Is it the way they look? Where they’re from? Their weapon of choice? Perhaps their ideology or subscribed religion? Scholars and politicians have debated this subject for decades, arguably for centuries, and have come to only one agreed conclusion – terrorism is bad.
In September 2005, 150 world leaders met to define the term. However, after sitting for two full days of debate, they came out with nothing. What makes terrorism so difficult to define is that it often depends which side you’re fighting for. Not only do sides matter, but agendas matter as well. Something that would be perceived as a regular crime in one place could be regarded as terrorism in another.
“..to be classified as a terror attack the terrorist presumably needs to be motivated by “terror.”
In 2014, Iranian-born lone gunman Man Haron Monis held 18 people hostage during what has come to be known as the Lindt Cafe siege. While at the time police treated the incident as a terrorist attack, the event was subsequently debated. What made this event so controversial was the gunman’s motives. Though at first it seemed clear he was carrying out the attack in the name of Islamic State, it later transpired that this case was unique. Because of Monis’s history of mental health, it is still unclear whether his siege should be considered a terrorist attack or plain criminality. While for a criminal attack the perpetrator must always be punished for the damage incurred, to be classified as a terror attack the terrorist presumably needs to be motivated by “terror.”
But what’s really the difference? If Monis claimed his attack was in the name of the ISIS, should it really matter that he was mentally ill and debatably aware of what he was doing?
“…he claimed allegiance to both ISIS and al-Qaeda, two known enemies!”
A similar questionable incident occurred at the 2017 Brighton siege. Yacqub Khayre, 29, a Somalia-born Australian, murdered a receptionist and held a prostitute hostage at the Buckingham International Serviced Apartments. A shoot-out with the police ensued, Khayre was killed and three police officers wounded. This was, at the time, considered an act of terror. However, after further investigation, it became evident that Khayre, himself, was confused about why he was committing the attack since he claimed allegiance to both ISIS and al-Qaeda, two known enemies!
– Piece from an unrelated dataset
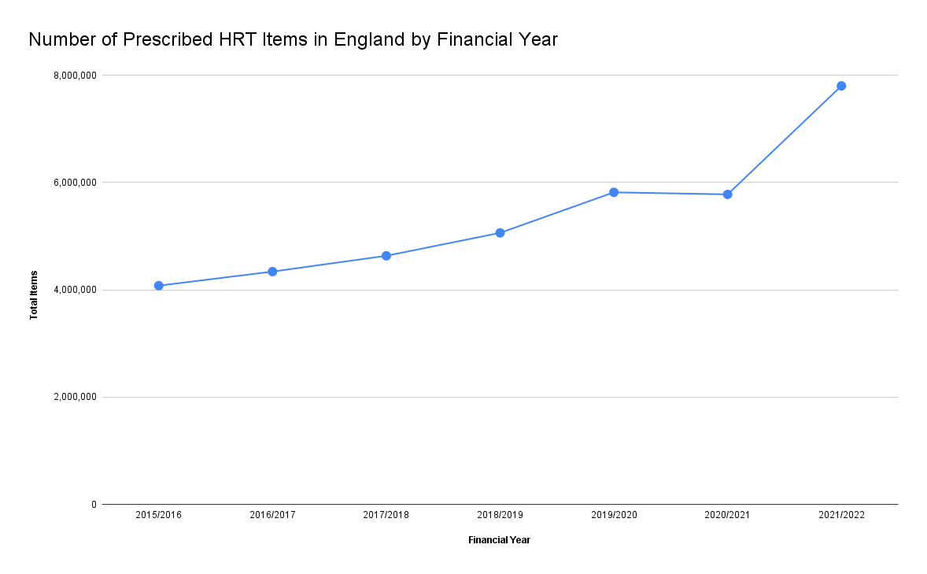Click the 8,000,000 y-axis label
The image size is (927, 574).
(75, 75)
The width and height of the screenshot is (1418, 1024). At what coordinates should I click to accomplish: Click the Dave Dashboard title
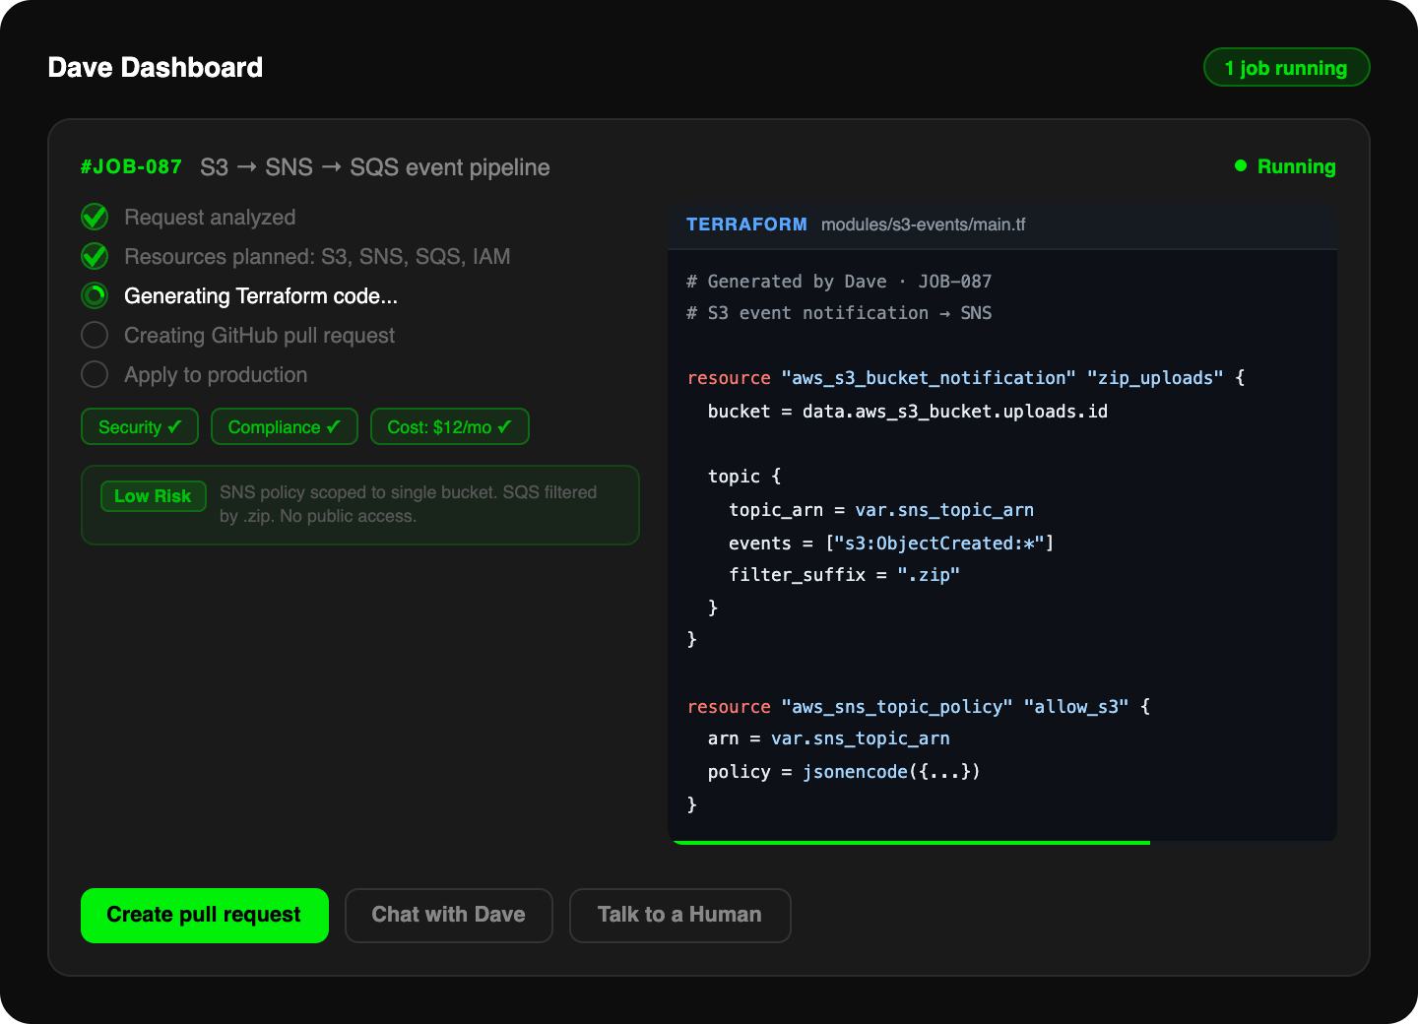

This episode leaves us with a glaring question – if the terrorist himself doesn’t know who he’s fighting for, can we really consider it a terror attack? Clearly his agenda is skewed! Maybe he was just a crazy guy, doing a crazy thing and should be treated as your average criminal.
Time will tell if the recent attack on the Christchurch mosque in New Zealand will be classed as terror or the actions of a madman. What is clear, as the story and investigation unfolds, many dark truths about this attack will be revealed opening a new chapter in what is defined as terrorism.
“While every crime is punishable by law, not everything “merits” the unique status of terrorism.”
Unfortunately, there are many other examples of attacks with ambiguous agendas. However, these both shed light on the gray areas of this undefinable word. There is no doubt that both criminal and terror hostage situations are illegal, but, discerning the motives of the perpetrator is key to understanding the ramifications. While every crime is punishable by law, not everything “merits” the unique status of terrorism.